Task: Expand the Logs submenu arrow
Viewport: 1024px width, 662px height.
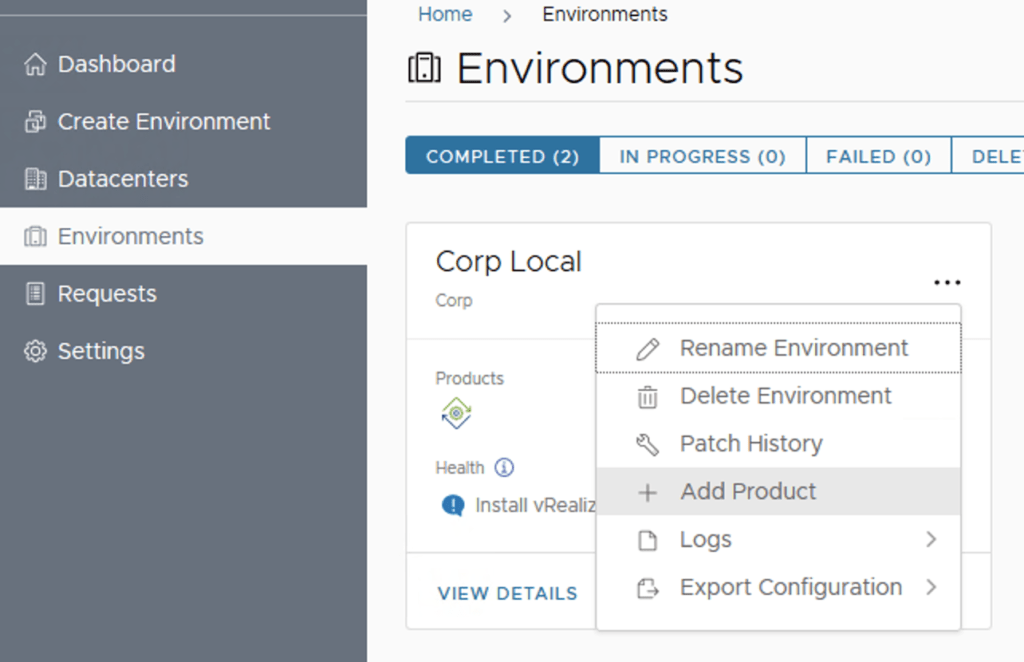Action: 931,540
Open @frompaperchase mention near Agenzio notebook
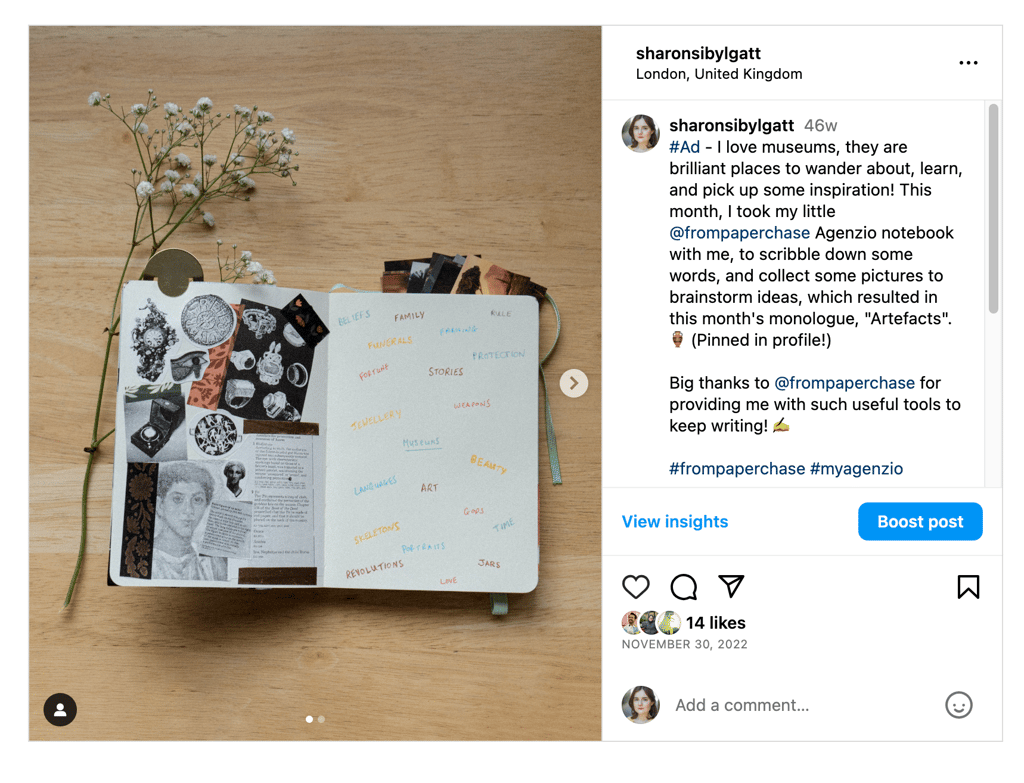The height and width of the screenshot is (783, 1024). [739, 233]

-----

- _What to work on_: Output nothing but an exact retyping of the material, pictures excluded.

- _Task result_:
Task: Expand the Logs submenu arrow
Viewport: 1024px width, 662px height.
Action: 931,540
Open @frompaperchase mention near Agenzio notebook
The height and width of the screenshot is (783, 1024). [739, 233]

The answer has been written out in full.